INSTRUCTIONS:
**a.** According to the passage on virus classification below, what do members of the family Adenoviridae have at the vertices of the protein shell?
**b.** Translate this sentence from the passage on virus classification into Spanish: "In contrast, allocating a virus to a particular species is often a matter of convenience or convention rather than of logical necessity based on an unequivocal defining property."
**c.** Please continue the passage on virus classification below, picking up after its final sentence.

PASSAGE FOR REVIEW:
• • • • • • •

Species are thus very different from the other taxonomic categories used in virus classification such as genera and families. A viral family, for instance, is a so-called universal class that consists of members, all of which share a number of defining properties that are both necessary and sufficient for class membership (10). Allocating a virus to a family or a genus is thus an easy task since all that is required is to consider a few morphologic or chemical features that suffice to unambiguously position the virus in the classification scheme. For instance, all members of the family Herpesviridae are enveloped viruses that contain an icosahedral particle and double-stranded DNA, whereas all members of the family Adenoviridae are nonenveloped viruses that contain an icosahedral particle and double-stranded DNA, with projecting fibers at the vertices of the protein shell. In contrast, allocating a virus to a particular species is often a matter of convenience or convention rather than of logical necessity based on an unequivocal defining property.

• • • • • • •

Stored items from a collection:
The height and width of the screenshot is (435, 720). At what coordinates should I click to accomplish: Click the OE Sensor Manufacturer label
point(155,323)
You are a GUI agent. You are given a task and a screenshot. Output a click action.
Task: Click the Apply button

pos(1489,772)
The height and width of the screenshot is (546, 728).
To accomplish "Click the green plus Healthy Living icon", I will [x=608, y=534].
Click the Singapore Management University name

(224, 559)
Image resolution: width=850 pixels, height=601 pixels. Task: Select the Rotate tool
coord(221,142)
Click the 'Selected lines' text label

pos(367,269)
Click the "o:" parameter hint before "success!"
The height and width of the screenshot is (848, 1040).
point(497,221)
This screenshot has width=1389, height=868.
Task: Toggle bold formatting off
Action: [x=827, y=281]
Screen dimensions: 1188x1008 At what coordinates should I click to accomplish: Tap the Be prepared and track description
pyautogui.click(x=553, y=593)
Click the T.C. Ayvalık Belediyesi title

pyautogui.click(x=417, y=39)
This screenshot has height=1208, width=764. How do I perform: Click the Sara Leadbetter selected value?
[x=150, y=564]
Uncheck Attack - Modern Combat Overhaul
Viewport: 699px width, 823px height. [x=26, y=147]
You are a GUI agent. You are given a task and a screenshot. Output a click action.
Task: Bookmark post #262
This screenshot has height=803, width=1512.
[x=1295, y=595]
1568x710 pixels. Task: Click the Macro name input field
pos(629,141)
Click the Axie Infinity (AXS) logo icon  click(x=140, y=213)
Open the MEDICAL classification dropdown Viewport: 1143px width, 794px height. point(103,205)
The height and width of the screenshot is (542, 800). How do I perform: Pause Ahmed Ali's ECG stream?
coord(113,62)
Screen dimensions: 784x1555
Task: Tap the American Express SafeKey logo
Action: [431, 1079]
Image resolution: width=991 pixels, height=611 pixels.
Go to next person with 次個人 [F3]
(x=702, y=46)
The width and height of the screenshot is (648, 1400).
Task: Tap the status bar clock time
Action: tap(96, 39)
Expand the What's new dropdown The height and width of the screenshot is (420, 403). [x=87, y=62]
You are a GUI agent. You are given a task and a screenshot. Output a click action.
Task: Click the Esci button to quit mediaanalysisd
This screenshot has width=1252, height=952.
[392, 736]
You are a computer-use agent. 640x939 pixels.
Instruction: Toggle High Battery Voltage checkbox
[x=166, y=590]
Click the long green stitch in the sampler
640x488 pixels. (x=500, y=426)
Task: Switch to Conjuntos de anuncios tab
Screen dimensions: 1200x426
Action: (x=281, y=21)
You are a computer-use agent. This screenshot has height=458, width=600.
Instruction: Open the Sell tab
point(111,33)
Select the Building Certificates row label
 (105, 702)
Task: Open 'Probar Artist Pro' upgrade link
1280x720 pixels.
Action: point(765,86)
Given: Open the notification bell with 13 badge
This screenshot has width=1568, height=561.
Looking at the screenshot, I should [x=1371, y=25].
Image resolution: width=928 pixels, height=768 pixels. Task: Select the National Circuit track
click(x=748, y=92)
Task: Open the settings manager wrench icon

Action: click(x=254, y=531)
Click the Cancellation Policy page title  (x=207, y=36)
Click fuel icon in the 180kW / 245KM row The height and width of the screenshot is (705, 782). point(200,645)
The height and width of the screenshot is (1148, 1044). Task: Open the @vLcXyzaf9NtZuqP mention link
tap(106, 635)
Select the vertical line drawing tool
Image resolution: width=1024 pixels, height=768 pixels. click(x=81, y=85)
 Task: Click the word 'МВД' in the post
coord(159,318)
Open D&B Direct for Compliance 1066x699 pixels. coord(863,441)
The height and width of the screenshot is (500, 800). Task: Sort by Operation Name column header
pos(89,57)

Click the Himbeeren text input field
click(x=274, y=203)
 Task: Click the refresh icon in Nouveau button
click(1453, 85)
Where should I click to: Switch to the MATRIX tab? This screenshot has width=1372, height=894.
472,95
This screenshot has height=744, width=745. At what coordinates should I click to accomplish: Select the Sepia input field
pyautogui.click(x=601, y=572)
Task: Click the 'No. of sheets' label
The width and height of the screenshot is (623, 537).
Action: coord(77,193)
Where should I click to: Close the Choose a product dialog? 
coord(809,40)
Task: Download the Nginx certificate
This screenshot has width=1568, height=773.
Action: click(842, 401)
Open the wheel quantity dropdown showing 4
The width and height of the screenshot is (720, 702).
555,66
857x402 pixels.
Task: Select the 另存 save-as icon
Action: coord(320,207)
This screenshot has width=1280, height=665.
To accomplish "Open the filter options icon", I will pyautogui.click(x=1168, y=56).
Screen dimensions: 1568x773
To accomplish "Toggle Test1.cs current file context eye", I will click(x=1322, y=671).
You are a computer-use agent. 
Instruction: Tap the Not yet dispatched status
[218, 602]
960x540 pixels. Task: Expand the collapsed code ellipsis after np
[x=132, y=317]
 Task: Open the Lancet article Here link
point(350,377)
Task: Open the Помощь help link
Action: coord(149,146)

• • • • • • •

SET OF ANSWERS:
**a.** Projecting fibers.

**b.** En cambio, asignar un virus a una especie en particular suele ser una cuestión de conveniencia o de convención más que de necesidad lógica basada en una propiedad definitoria inequívoca.

**c.**
Demarcating Virus Species and Identifying Viruses

It is a common misperception that once the concept of virus species has been defined, deciding if a particular virus is a member of a certain virus species is easy. This expectation arises because of a failure to appreciate that definitions apply only to abstract concepts, such as the notion of species taken as a class. Individual viruses, like individual people or any other concrete entities, can be named and identified by so-called diagnostic properties, but they cannot be defined (11). The difference between definition and identification can be illustrated by the following analogy. Transportation vehicles can be classified into categories such as buses, trucks, and cars. Cars can be defined as a type of vehicle with four wheels, capable of transporting a limited number of persons, not exceeding a certain size or weight. However, such a definition will be of no use in discriminating between a Ford and a Toyota. To ascertain whether an individual vehicle corresponds to a particular make of car, a set of distinguishing characteristics that make it possible to identify each car must be used. In a similar way, the theoretical definition of the species category that the ICTV endorsed in 1991 is not helpful for recognizing and distinguishing the viruses that are members of individual species. What is required is that virologists reach an agreement about which diagnostic properties are the most useful for identifying the individual members of a virus species. Since ICTV study groups (12) are mostly responsible for deciding which virus species should be recognized within individual genera and families, these specialty groups, with their in-depth knowledge of particular areas in virology, have been given the task of establishing which diagnostic properties are most useful for species demarcation.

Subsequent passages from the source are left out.